Cameron ha detto che il destino dei capitoli quattro e cinque dipenderà dal successo finanziario di Fuoco e cenere e che, se necessario, questo potrebbe funzionare come film finale di una trilogia. Ma chi cazzo vogliamo prendere in giro? Questo non è il grande balzo in avanti che sono stati i precedenti Avatar: c’è una chiara sensazione di “figlio di mezzo”, e l’insistenza del regista sul fatto che i prossimi due film saranno un’altra cosa non fa che accentuare la sensazione che questo sia qui solo per portarti da un punto all’altro. Ma è pur sempre un film di Avatar, il che significa che probabilmente incasserà comunque un miliardo di dollari, e noi continueremo a chiederci, con riluttanza o con il fiato sospeso, cosa succederà dopo. Si può lamentare il fatto che si tratti semplicemente di una narrazione autoctona, o che questa proprietà intellettuale lasci un’impronta culturale minima o nulla, o che il suo miscuglio di Joseph Campbell, Alan Watts e miti culturali indigeni mixati e abbinati sia in qualche modo eccessivo ma allo stesso tempo insufficiente. Altri ne arriveranno. È solo una questione di tempo.
L’ironia è che i film di Avatar sono il prodotto di un vero visionario che ha scoperto un nuovo modo di raccontare storie senza avere una nuova storia da raccontare, e ha semplicemente creato un falò più grande, più audace e più all’avanguardia attorno al quale sedersi mentre vengono tirate fuori le vecchie storie sulle origini dei guerrieri. Questi film hanno anche prosciugato l’amore di molti spettatori per lo spettacolo cinematografico, al punto che anche una produzione mastodontica come questa sembra ormai una cosa normale. Con le sue scenografie 3D coinvolgenti e le immagini da salvaschermo ingrandite alle proporzioni IMAX, potresti avere la sensazione di entrare in un mondo nuovo. Ma essere trasportati non è la stessa cosa che essere trascendenti. Le pile di cenere qui sembrano e suonano fenomenali. Cosa non daresti per sentire del fuoco vero che brucia dietro a tutto questo.

- Informazioni estratte
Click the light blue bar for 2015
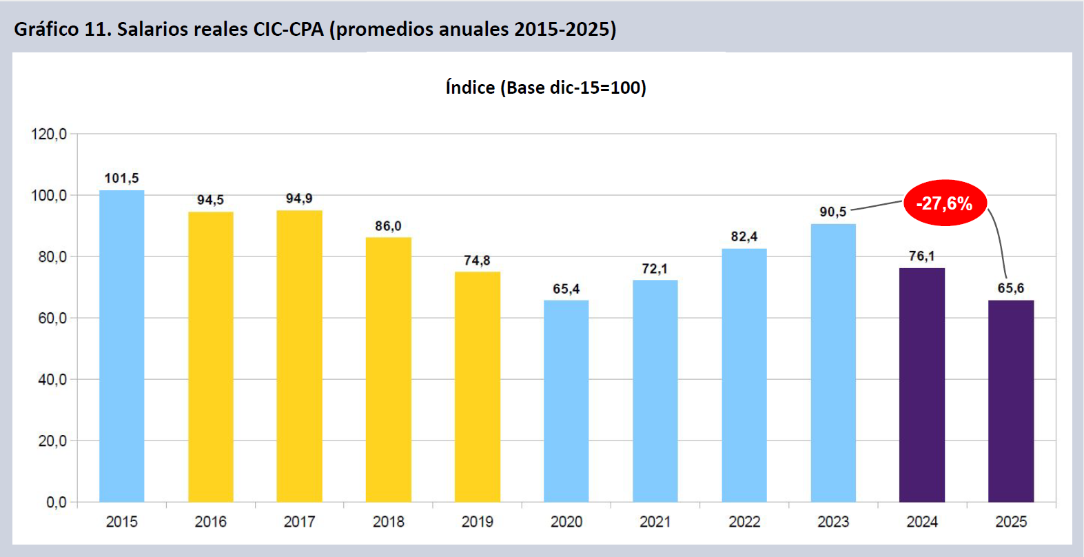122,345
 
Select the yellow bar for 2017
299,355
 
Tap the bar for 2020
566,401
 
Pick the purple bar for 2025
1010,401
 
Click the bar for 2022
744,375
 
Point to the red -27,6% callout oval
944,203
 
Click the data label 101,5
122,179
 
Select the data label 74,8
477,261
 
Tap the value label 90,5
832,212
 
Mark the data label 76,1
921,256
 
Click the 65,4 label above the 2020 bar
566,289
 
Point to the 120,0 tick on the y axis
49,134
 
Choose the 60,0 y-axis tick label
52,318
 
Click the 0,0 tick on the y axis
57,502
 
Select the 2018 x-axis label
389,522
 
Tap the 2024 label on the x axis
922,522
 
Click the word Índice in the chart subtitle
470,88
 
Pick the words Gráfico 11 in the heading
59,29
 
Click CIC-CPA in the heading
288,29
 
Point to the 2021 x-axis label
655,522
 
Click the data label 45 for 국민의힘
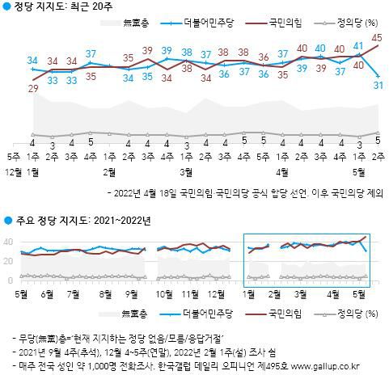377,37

- Lavoro da svolgere
1. Secondo la recensione di Fuoco e cenere, che cosa rafforza l'impressione che il film esista solo per portare lo spettatore da un punto all'altro? Spiegalo in una o due frasi.
2. Trascrivi dalla recensione di Fuoco e cenere la parte che si apre con le parole contenenti "L’ironia è che" e si chiude con "a tutto questo.".
Per rispondere basati unicamente sul testo.

- Risposte per compito
1. A rafforzarla è l'insistenza del regista sul fatto che i due film successivi saranno un'altra cosa. Questo accentua la sensazione di "figlio di mezzo" che il film già trasmette.

2.
L’ironia è che i film di Avatar sono il prodotto di un vero visionario che ha scoperto un nuovo modo di raccontare storie senza avere una nuova storia da raccontare, e ha semplicemente creato un falò più grande, più audace e più all’avanguardia attorno al quale sedersi mentre vengono tirate fuori le vecchie storie sulle origini dei guerrieri. Questi film hanno anche prosciugato l’amore di molti spettatori per lo spettacolo cinematografico, al punto che anche una produzione mastodontica come questa sembra ormai una cosa normale. Con le sue scenografie 3D coinvolgenti e le immagini da salvaschermo ingrandite alle proporzioni IMAX, potresti avere la sensazione di entrare in un mondo nuovo. Ma essere trasportati non è la stessa cosa che essere trascendenti. Le pile di cenere qui sembrano e suonano fenomenali. Cosa non daresti per sentire del fuoco vero che brucia dietro a tutto questo.